OLIVAMI, REGIONE PUGLIA ACCOGLIE APPELLO AGRICOLTORI

Già a lavoro per tavolo congiunto tra Regione Puglia, Confindustria Puglia, Associazioni di Categoria e istituzioni locali

Il nostro appello è stato accolto”. Alessandro Coricciati, presidente di OLIVAMI, commenta così la decisione dell’assessore all’Agricoltura Francesco Paolicelli di convocare un tavolo di confronto tra Regione Puglia, Confindustria Puglia, organizzazioni di categoria e istituzioni locali per la rinascita olivicola del Salento. Una grande sfida che vedrà insieme per la prima volta pubblico e privato.
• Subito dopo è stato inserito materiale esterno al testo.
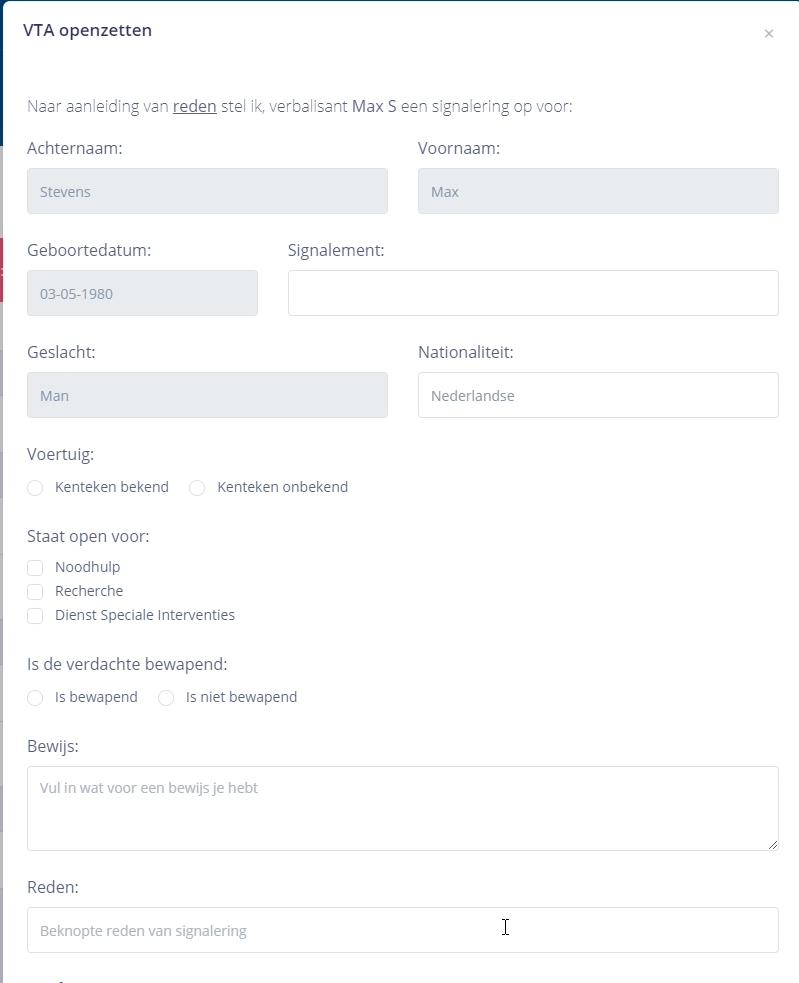The image size is (799, 983).
Task: Select the Kenteken onbekend radio option
Action: [197, 488]
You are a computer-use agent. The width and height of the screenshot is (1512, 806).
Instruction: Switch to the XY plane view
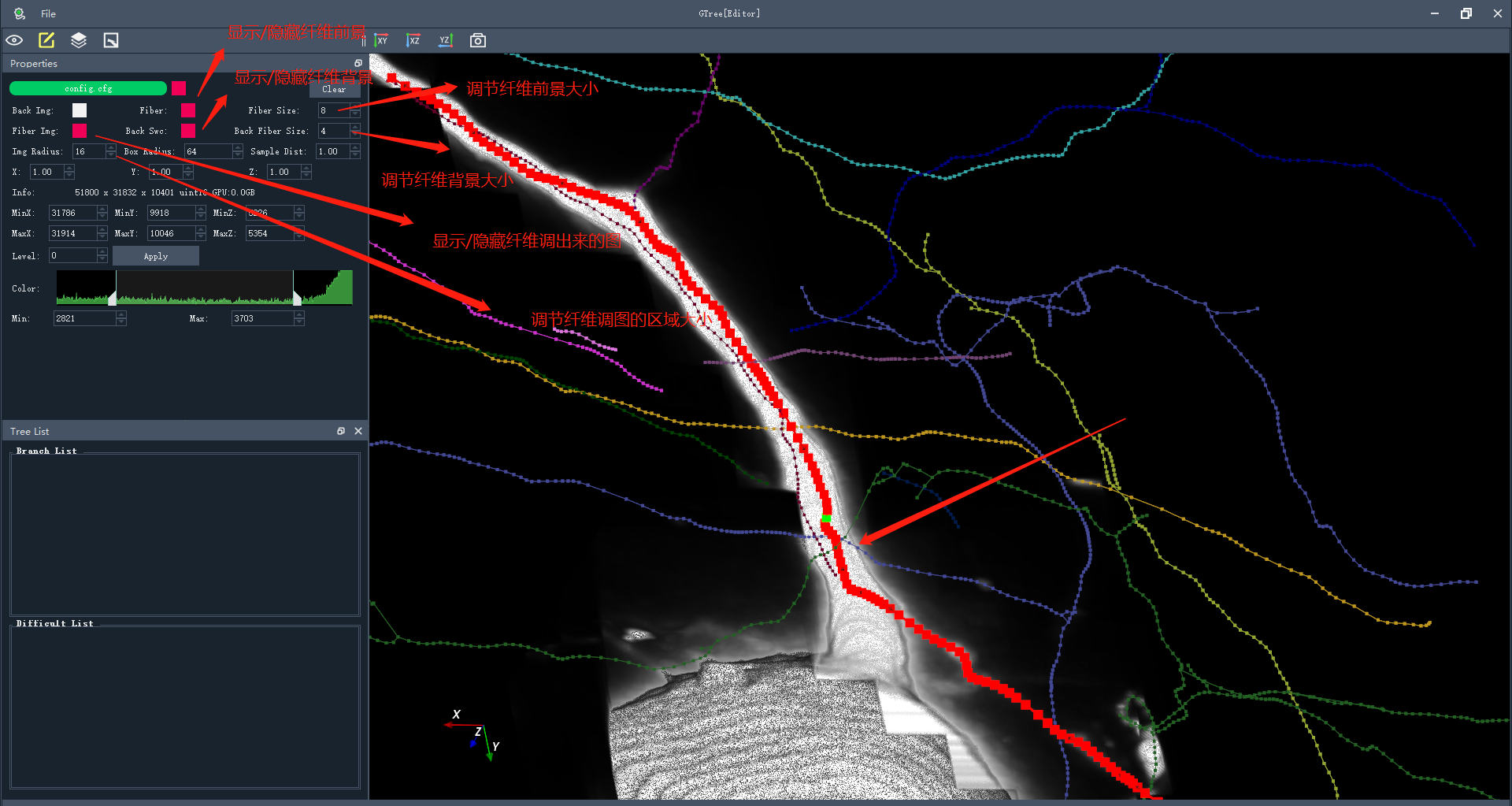click(x=382, y=40)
Una scelta che arriva dopo la visita di Paolicelli negli oliveti di Carpignano Salentino e Martano per ascoltare le ragioni degli agricoltori del territorio. “Apprezziamo questa decisione della Regione Puglia, continua Coricciati, perchè è stata colta la necessità di riprendere il rapporto di fiducia tra aziende e istituzioni. Siamo già al lavoro per coinvolgere tutti gli attori del settore. Per la prima volta l’appello di questa terra è stato ascoltato ed è un’occasione che non possiamo e vogliamo perdere. Ecco perché invitiamo tutte le istituzioni a fare rete superando ogni divisione. Ringraziamo anche l’Onorevole Andrea Caroppo che sabato scorso a Poggiardo ha voluto approfondire il tema dei carbon credit. Carborea, spin-off di Olivami, risponde alla crescente domanda di compensazione delle emissioni inquinanti. Noi diamo la possibilità alle aziende di acquistare crediti di carbonio italiani certificati che offrono la possibilità di verificare direttamente sul campo la nascita di nuovi oliveti”.
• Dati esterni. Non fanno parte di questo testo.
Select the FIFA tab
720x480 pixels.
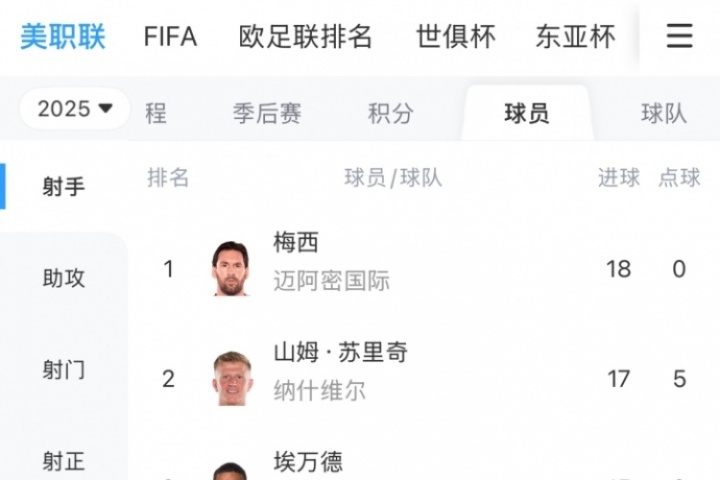pyautogui.click(x=170, y=37)
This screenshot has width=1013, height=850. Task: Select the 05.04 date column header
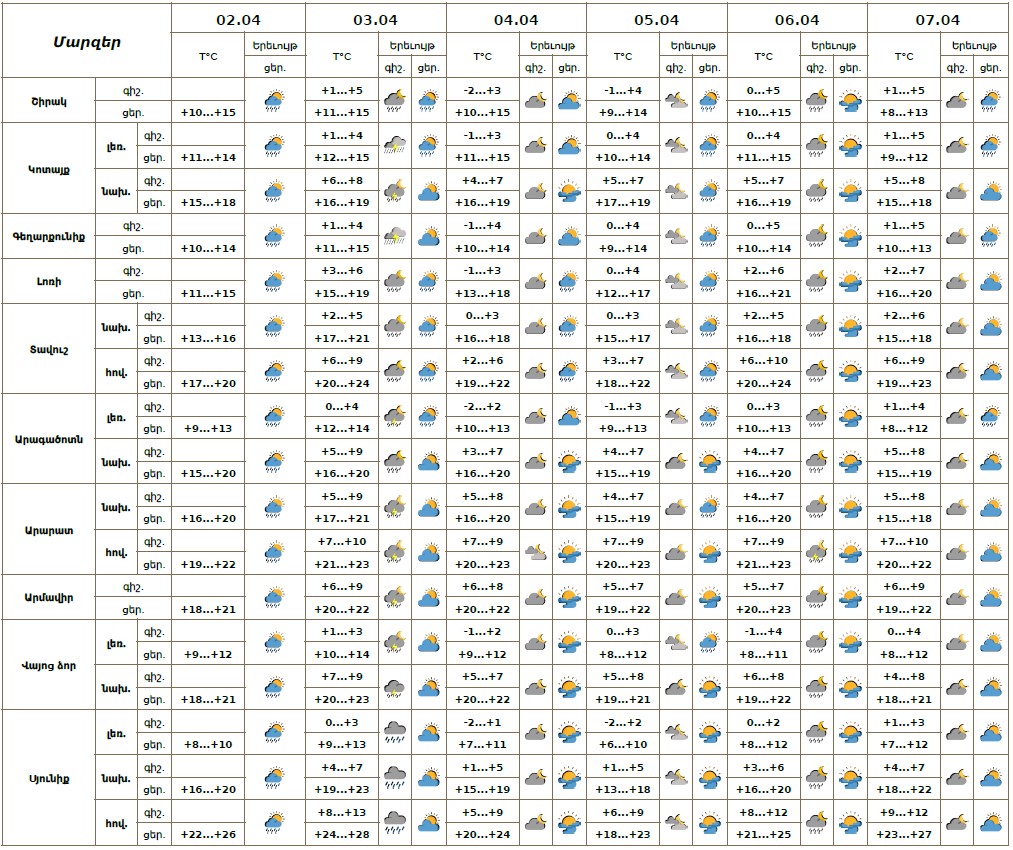tap(656, 19)
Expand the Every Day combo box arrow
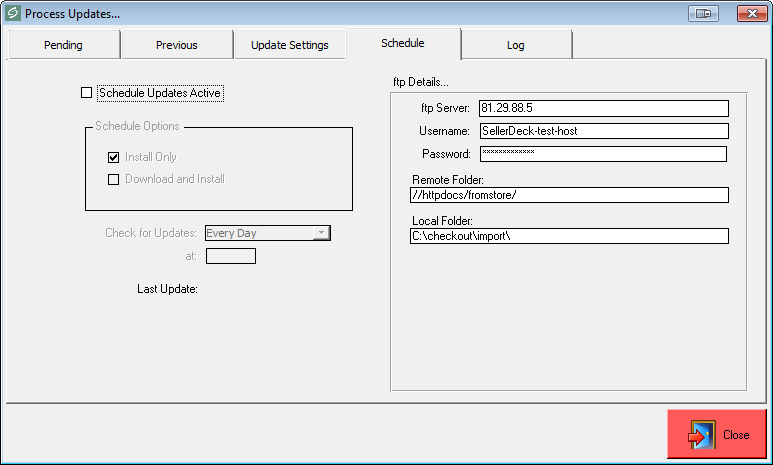773x465 pixels. point(320,233)
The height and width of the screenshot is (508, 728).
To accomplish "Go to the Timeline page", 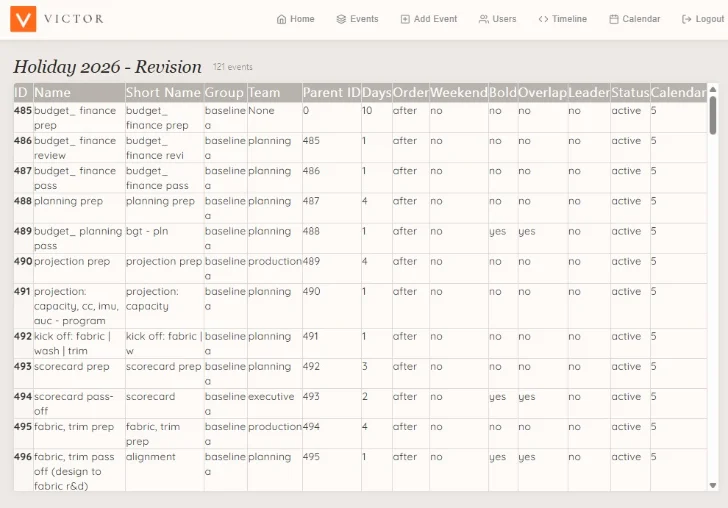I will pos(563,19).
L’Associazione Olivami fondata nel 2022, nata per contrastare il flagello della Xylella, grazie allo strumento dell’adozione ha coinvolto le aziende italiane nel piano di rinascita. Ecco i numeri del settore privato: 25.000 nuovi olivi piantati, 350 giardini aziendali realizzati, 30.000 litri di olio prodotti.

Le adozioni al pubblico attraverso la piattaforma online hanno raggiunto molti paesi nel mondo: Francia, Germania, Spagna, Irlanda, Islanda, UK, Finlandia, Svezia, Danimarca, Norvegia, Lettonia, Svizzera, Austria, Belgio, Olanda, Lituania, Romania, Moldavia, Ungheria, Grecia, Bulgaria, Albania, Stati Uniti, Canada, australia, Etiopia, Argentina, Cile e Turchia: 27.000 persone hanno adottato 45.000 olivi con una produzione di 50.000 litri di olio. In totale sono stati rigenerati 400 ettari nel Salento.

Carborea, spin-off di Olivami, ha coinvolto 13 agricoltori supportandoli nella conduzione di 18.000 alberi di olivo attraverso il sistema dei carbon credit.